Despechado, salí a la calle. Los chavales habían regresado junto a la empalizada. Francis, que seguía poniéndonos cara larga desde el tendencioso artículo de Le Petit Oranais, chupeteaba un pitillo ante una puerta cochera, acariciando distraídamente el lomo de un gato con la punta de su zapato. Gino estaba asomado a la portezuela del coche del Duque. Ni siquiera se había dignado entrar a saludarnos. Elegante con su ceñido traje de tres piezas, una sonrisa risueña y gafas de sol que le cubrían media cara, flirteaba con Louise, la hija del Duque, que se lo pasaba en grande en el asiento trasero. Sentí un nudo en el pecho y me apresuré en tomar una calleja adyacente para volver a Medina Jdida.
Mi madre estaba descansando en el patio. La vecina cabileña que le hacía compañía se retiró discretamente al oírme entrar. Atravesó como un efecto óptico los rayos de luz que filtraban los intersticios del emparrado. Éramos vecinos desde hacía años y aún no había conseguido verle el rostro. Era una mujer discreta, retraída; solo sabíamos de ella por sus eternos y enronquecidos gritos a sus diablillos de hijos.
Mi madre se medio incorporó perezosamente. Se estaba haciendo mayor. Su tatuado rostro parecía un viejo pergamino medio carcomido. Sin duda, con el dinero que yo ganaba comía y se vestía decentemente, pero, amputada de su hermana Rokaya, ya solo vivía por puro reflejo, ajena a una ciudad ensordecedora y frenética. Echaba de menos su pueblo natal y a la gente de antaño. Mis regalos la alegraban cada vez menos. Mi oficio la disgustaba. Cuando regresaba de algún combate con la cara magullada, se metía en su habitación para rezar. Para ella, no era más que un chalado peleón y temía que la policía me detuviera el día menos pensado. Por mucho que intentaba explicarle que se trataba de un deporte, solo veía en ello violencia y perdición.
Le besé la cabeza. Me retuvo por la nuca.
—Ha regresado —me dijo con voz apagada.
No conseguí interpretar el destello de su mirada. No necesitaba preguntarle de quien se trataba. Me dirigí a la sala y allí estaba él, sentado sobre una esterilla, vestido con una capa desgastada, con la cabeza enterrada entre los hombros, apenas perceptible bajo su costra de miseria. De pie ante la puerta, esperé a que levantara la cabeza. No se inmutó. Parecía haber muerto en plena meditación. Sus manos posadas en el hueco de sus muslos parecían crustáceos muertos. Tenía el pantalón roto a la altura de las rodillas y remendado burdamente en los lados. Olía a sudor frío, a polvo de caminos solitarios, y su aplastante silencio expresaba una especie de patética rendición en su desesperanza.

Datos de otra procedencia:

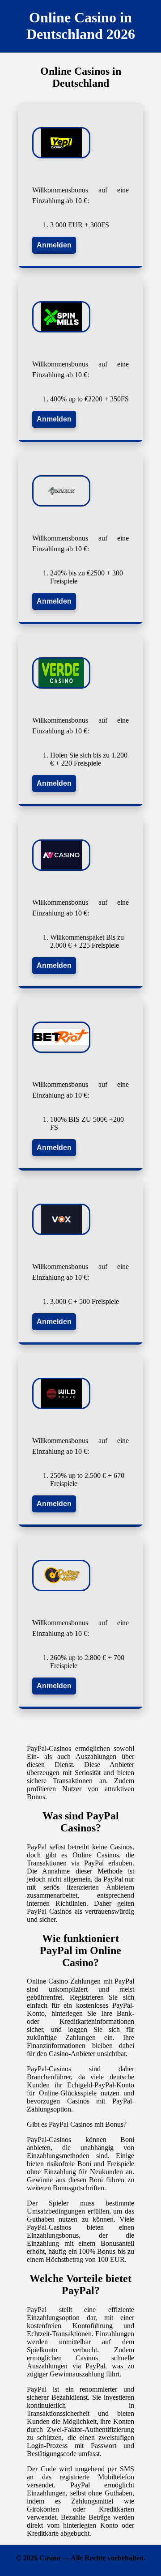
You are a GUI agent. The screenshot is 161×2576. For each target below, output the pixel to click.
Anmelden (54, 245)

Me acuclillé ante él, temblando y mucho más emocionado de lo que me creía capaz. Tendí la mano hacia la suya. El contacto de nuestras pieles me produjo un fuerte repelús. Él permaneció impávido, sin mover ni una sola fibra.
—Padre —dije con voz apenas audible.
Se sorbió los mocos.
Le levanté la cabeza con la punta de un dedo. Su cara partida estaba anegada en lágrimas. Lo abracé, apreté contra mí el hatajo de huesos en que se había convertido y lloramos los dos, ahogando nuestros sollozos como si el mundo entero fuese a oírnos.